**Your instructions**
Starting at the first line of the entries below, output every line exactly, up to and including the line with "Identify the click".

**Material for the task**
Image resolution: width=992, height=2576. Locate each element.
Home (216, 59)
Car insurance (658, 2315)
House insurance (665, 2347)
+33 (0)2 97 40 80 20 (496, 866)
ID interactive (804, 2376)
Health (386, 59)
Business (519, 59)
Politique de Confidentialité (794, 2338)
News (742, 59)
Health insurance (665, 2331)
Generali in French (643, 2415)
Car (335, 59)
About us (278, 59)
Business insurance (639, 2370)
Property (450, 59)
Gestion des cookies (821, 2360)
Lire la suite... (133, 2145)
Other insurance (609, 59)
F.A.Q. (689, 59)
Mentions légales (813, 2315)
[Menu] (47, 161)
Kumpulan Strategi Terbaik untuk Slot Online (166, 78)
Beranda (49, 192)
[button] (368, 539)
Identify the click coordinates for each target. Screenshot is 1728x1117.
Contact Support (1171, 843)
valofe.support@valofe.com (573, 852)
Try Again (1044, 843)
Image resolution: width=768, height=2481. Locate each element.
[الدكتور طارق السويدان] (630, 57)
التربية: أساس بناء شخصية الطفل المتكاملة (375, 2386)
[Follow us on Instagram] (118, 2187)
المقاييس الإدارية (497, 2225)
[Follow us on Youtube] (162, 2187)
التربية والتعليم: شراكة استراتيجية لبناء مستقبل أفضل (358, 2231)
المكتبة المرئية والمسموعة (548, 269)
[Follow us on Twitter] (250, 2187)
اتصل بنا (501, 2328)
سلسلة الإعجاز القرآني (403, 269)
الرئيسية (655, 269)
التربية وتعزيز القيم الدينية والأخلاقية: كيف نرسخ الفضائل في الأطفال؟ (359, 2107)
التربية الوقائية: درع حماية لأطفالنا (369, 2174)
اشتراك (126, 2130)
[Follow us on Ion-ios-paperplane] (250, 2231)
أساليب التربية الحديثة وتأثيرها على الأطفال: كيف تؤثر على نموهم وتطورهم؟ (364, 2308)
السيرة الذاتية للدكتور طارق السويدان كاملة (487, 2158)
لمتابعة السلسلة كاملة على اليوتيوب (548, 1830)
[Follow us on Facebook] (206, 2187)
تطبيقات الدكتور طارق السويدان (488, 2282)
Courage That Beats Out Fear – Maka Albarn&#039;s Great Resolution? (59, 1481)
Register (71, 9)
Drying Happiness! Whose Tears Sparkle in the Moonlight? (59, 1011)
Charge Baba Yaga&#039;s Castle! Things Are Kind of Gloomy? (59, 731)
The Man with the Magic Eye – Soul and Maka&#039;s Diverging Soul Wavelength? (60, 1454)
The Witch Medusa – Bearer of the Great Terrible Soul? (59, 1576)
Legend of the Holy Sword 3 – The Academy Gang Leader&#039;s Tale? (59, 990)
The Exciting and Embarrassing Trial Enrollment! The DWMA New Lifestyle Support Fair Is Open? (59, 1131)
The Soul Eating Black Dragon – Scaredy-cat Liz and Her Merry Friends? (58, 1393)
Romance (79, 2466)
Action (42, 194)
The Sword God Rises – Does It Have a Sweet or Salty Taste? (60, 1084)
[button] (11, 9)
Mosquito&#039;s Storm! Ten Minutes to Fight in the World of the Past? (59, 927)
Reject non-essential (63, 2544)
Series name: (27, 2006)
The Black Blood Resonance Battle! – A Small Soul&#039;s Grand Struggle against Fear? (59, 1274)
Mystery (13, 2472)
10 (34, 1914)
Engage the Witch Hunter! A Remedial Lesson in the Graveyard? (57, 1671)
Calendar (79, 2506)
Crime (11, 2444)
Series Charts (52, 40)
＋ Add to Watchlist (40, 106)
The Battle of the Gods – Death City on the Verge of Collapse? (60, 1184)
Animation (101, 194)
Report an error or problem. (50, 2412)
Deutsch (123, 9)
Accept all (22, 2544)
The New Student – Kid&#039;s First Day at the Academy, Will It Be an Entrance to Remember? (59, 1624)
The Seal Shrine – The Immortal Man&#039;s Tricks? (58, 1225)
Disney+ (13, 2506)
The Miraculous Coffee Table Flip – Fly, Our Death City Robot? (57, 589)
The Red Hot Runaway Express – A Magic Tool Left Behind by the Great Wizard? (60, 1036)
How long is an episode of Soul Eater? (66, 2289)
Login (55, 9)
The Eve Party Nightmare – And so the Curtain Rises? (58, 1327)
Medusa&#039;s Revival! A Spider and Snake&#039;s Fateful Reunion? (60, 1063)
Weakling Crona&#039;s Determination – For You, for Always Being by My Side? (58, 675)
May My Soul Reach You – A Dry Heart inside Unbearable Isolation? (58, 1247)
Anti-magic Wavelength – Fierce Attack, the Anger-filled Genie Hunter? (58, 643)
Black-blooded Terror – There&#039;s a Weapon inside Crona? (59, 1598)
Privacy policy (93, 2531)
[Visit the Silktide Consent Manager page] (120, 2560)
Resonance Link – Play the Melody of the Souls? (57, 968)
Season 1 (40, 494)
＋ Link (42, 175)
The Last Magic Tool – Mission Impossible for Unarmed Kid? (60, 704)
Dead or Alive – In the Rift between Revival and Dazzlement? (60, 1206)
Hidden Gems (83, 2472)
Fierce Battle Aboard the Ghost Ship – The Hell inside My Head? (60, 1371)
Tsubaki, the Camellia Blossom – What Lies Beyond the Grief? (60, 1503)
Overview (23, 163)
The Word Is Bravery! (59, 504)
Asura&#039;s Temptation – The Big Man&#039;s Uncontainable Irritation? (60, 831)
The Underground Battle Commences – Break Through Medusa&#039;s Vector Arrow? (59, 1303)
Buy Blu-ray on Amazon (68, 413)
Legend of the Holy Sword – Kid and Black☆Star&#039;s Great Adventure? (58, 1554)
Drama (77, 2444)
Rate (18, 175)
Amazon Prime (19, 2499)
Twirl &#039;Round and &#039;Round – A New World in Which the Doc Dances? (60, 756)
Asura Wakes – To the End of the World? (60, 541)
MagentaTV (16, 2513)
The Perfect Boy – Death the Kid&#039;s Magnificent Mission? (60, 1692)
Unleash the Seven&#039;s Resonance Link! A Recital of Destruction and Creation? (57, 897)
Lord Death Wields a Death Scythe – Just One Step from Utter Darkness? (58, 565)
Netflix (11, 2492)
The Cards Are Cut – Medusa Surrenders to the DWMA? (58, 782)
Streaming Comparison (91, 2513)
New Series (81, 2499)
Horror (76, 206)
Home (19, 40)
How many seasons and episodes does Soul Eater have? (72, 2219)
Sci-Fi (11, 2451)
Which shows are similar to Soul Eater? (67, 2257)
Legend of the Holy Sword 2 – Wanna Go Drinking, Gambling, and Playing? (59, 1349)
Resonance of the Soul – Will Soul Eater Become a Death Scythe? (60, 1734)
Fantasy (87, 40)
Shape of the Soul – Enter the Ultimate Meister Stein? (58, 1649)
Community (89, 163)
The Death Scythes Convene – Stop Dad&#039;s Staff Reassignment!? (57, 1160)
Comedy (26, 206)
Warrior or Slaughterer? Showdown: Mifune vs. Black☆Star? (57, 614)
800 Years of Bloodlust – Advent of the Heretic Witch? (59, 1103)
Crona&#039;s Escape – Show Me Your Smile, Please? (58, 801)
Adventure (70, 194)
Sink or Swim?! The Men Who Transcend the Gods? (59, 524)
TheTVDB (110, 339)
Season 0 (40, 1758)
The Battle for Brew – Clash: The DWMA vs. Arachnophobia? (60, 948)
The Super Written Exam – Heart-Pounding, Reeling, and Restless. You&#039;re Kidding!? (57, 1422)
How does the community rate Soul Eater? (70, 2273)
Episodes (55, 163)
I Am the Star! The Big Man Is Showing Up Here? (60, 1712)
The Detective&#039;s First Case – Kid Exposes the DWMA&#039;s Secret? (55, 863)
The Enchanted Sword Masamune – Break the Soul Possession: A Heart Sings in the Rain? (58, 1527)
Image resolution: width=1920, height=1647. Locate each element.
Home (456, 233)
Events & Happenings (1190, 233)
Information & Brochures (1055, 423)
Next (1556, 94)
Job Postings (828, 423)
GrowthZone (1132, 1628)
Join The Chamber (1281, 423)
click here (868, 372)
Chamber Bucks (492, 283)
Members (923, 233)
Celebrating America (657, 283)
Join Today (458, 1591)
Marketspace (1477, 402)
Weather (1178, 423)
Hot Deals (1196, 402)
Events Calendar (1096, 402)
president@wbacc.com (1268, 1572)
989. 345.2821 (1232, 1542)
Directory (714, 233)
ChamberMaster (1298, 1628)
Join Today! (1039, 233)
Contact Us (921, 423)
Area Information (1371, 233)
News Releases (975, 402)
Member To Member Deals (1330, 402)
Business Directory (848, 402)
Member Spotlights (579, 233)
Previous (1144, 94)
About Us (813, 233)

**Finished task**
Image resolution: width=992, height=2576. Locate each element.
Home (216, 59)
Car insurance (658, 2315)
House insurance (665, 2347)
+33 (0)2 97 40 80 20 (496, 866)
ID interactive (804, 2376)
Health (386, 59)
Business (519, 59)
Politique de Confidentialité (794, 2338)
News (742, 59)
Health insurance (665, 2331)
Generali in French (643, 2415)
Car (335, 59)
About us (278, 59)
Business insurance (639, 2370)
Property (450, 59)
Gestion des cookies (821, 2360)
Lire la suite... (133, 2145)
Other insurance (609, 59)
F.A.Q. (689, 59)
Mentions légales (813, 2315)
[Menu] (47, 161)
Kumpulan Strategi Terbaik untuk Slot Online (166, 78)
Beranda (49, 192)
[button] (368, 539)
Identify the click coordinates for each target. Screenshot is 1728x1117.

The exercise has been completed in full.